▶ **TO BE DONE**:
Starting at the line containing "Where should I" and ending with the line containing "tap(334, 12)", copy the rows verbatim, with the pictures left out.

▶ **SUPPLIED ENTRIES**:
========

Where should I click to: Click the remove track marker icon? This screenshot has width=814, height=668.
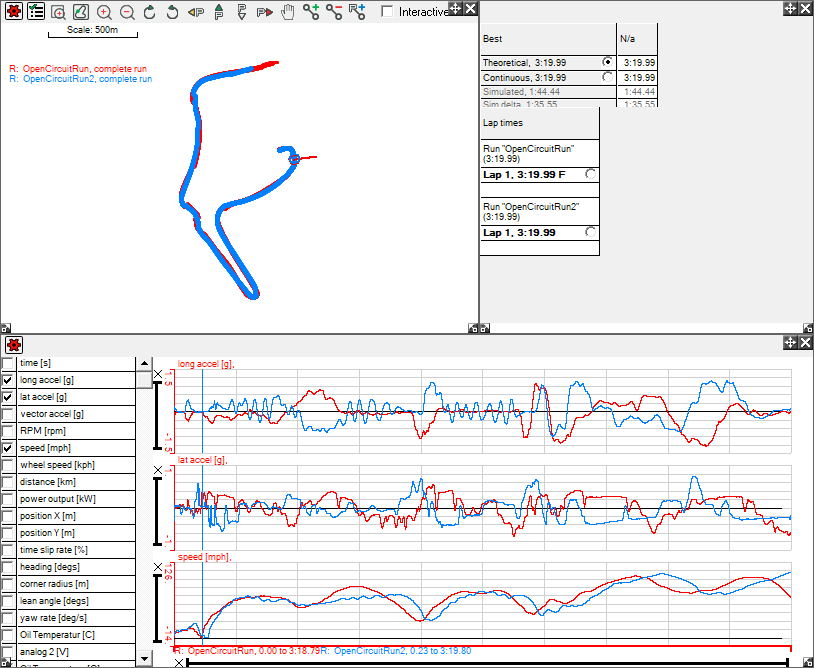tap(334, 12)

========

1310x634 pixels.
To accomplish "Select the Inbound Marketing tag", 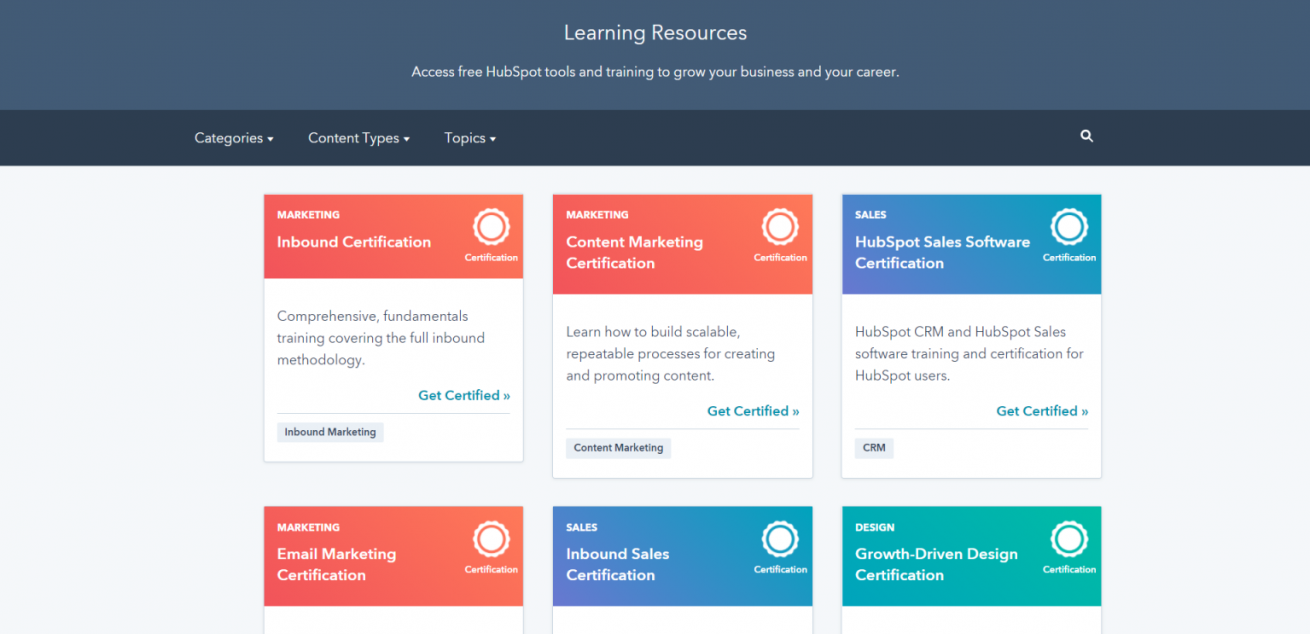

========

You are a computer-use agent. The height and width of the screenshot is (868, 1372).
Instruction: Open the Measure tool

========

▶ **THE ANSWER**:
Where should I click to: Click the remove track marker icon? This screenshot has width=814, height=668.
tap(334, 12)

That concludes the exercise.